At the ripe old age of 9, I pretty much thought I was hot stuff. My mother was kind enough to let me take an outrageous number of dance classes (I am specifically obsessed with tap dance and clogging) and piano lessons. I was never involved in sports- just dance and piano.
When I started dance lessons as a 6 year old, my class would practice one dance number and perform it at a recital, where all the parents and grandparents and friends, etc would come and watch and be oh so proud of their little dancer. I remember coming out from behind stage after the recitals were over, greeting my family and they'd always give me a flower bouquet to congratulate my completely awesome performance. I'd notice the older, more advanced dancers were getting three, four, even five bouquets of flowers after the shows, and I couldn't wait to be an "older dancer." Plus, the older girls got to be in multiple dances at each recital! I sooooo badly wanted to be in more than just one measly dance.
I set my sights to be an amazing dancer. A dancer who would wow her audience, one who would keep dancing no matter what- yes, even if her shoe fell off mid-dance.... I would keep on dancing, just like my teacher always said to do.
Back to age 9. As I mentioned, I pretty much ruled the dance floor and took dance SO seriously, that I had worked my way into a special recital, one that was going to be TELEVISED! And not only that... I was going to be dancing in 5 numbers. People, I had arrived. The big leagues. I was the prima donna.
(or so I thought.)
One of my tap-dance numbers was set to the song "Singin' in the Rain." We all wore these awesome, sleeveless, super shiny flapper-like leotards- I mean these things that shiny fringes galore. I loved the outfit so much and even wore it around the house in the days previous to the recital. I wore it a little too much, I think, because the strap that went around my neck, holding the leotard up, became loose and unstitched, only hanging on by a few threads. At the dress rehearsal, my teacher pointed that out and said, "Be sure to have your mom sew that, ok?"
You can see where this is going, can't you.
So, the big night came. The night of the TELEVISED recital. The night I would be showered with three thousand flower bouquets after the show. I was dancing my heart out on stage, having a blast, and it was time to don my sparkly, shiny flapper leotard. My friends and I went out, and started tapping away. Man, I was so skilled- did you know I have fast feet? Perfect rhythm, too. Soon though, I noticed that the pressure of the strap behind my neck wasn't so tight anymore. In fact, there was no pressure at all.
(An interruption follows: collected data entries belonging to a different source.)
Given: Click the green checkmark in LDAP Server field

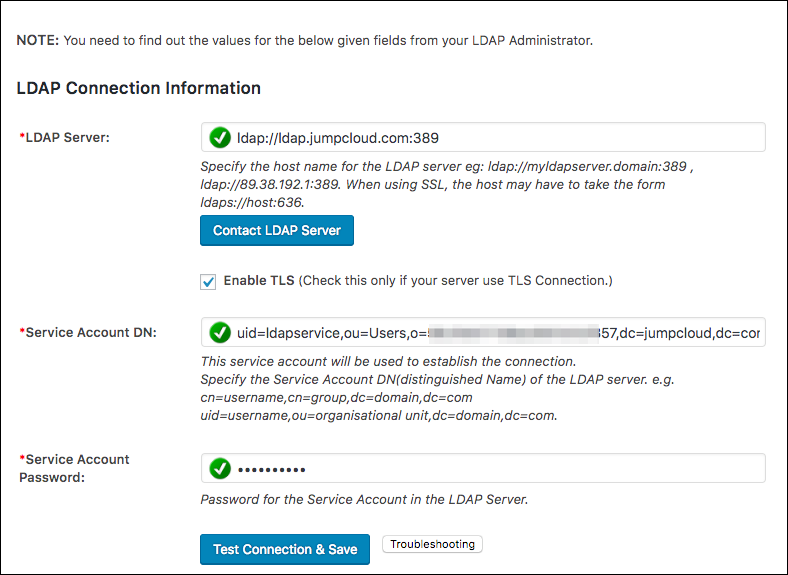Looking at the screenshot, I should click(x=220, y=137).
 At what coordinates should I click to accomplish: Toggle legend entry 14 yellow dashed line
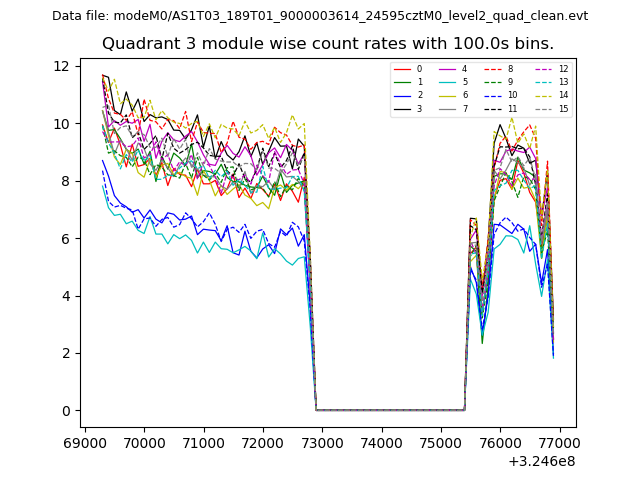546,95
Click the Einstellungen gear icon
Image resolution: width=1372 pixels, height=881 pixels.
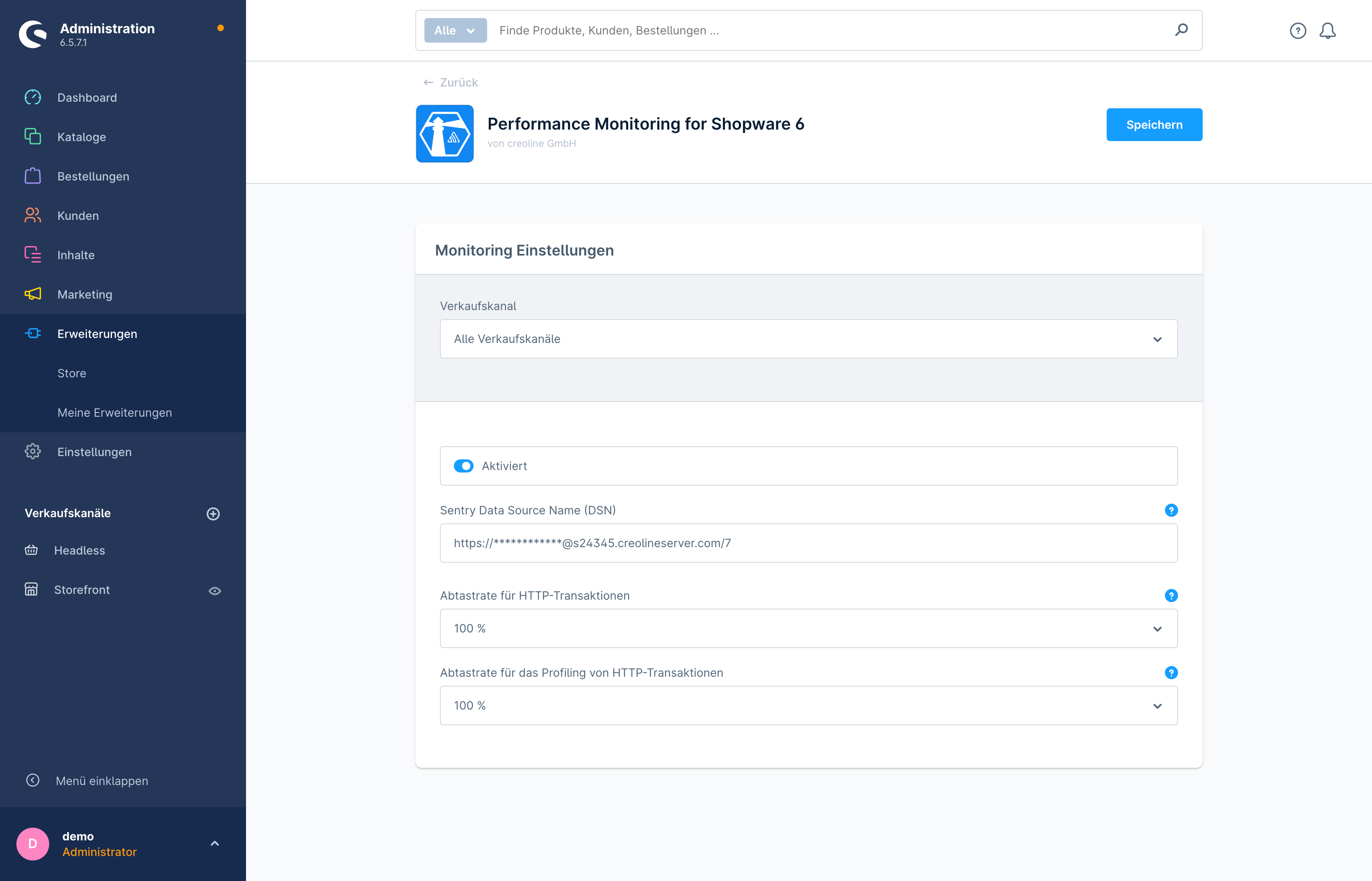coord(33,452)
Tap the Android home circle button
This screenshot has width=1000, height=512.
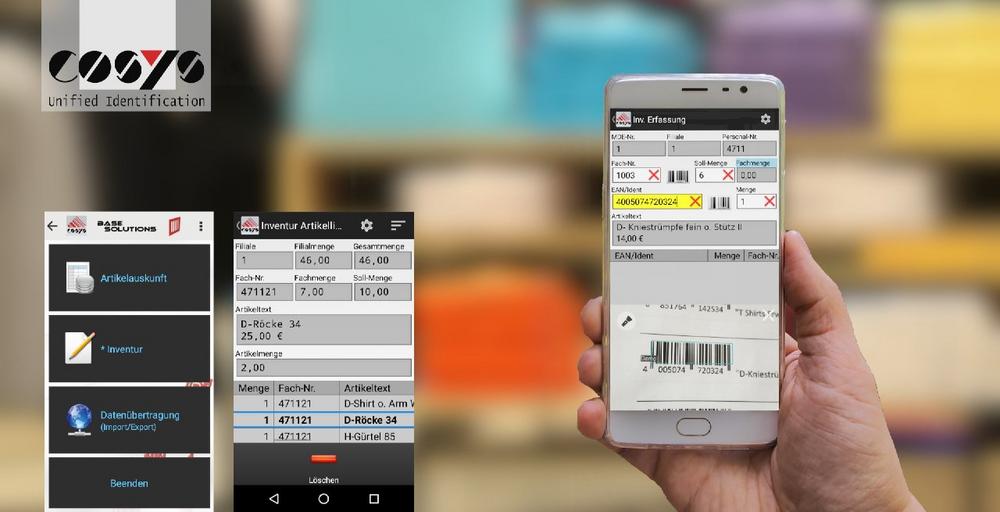(x=323, y=497)
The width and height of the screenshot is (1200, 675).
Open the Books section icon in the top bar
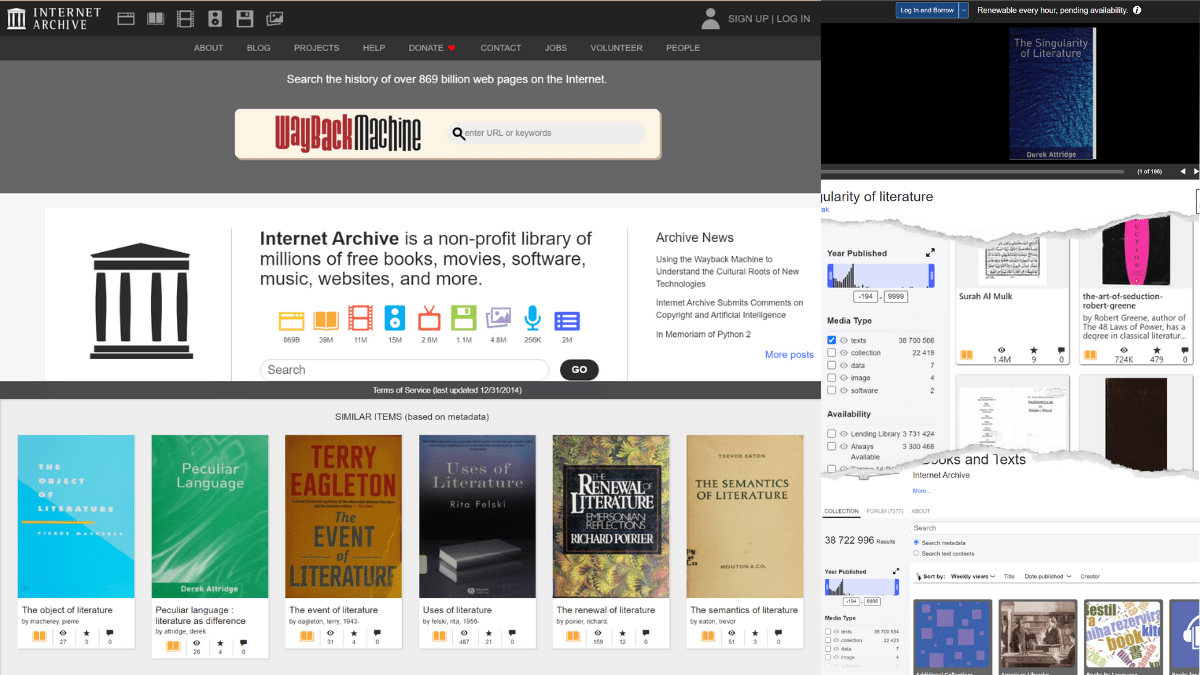(155, 18)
I looked down. Yup. My top was falling down.
"I should do something to fix this", my brain thought.
"NO! No matter what happens, keep dancing, remember?" my feet said. I remembered how advanced dancers just keep going when their shoes fly off.
And that, my friends, is where my heart took over. I danced. I danced and I danced, forgetting all my worries. And my top sunk lower and lower, until BAM there it all was. I was half nude.
I was half nude and dancing.
Dancing my heart out.
The song ended and lights went out. We took our cue to run off stage. There, backstage, was my teacher. Looking aghast.
"What's wrong?" I asked, thinking there's no way she'd be mad at me for my straps falling down. I had, after all, kept dancing, right?
"YOUR CHEST IS SHOWING! YOUR LEOTARD IS HANGING AT YOUR WAIST! WHAT IS WRONG WITH YOU!?!?!?!"
People- I just wanted to be a pro dancer. And I'm afraid, that at the ripe old age of 9, I became a temporary, accidental, exhibitionist.
Needless to say- the recital did not end up on television.
But I'm pretty sure I did wow my audience.
My brave Izzy and I, "Cliff jumping" in Maui. It was much higher than it looks. Er- I think.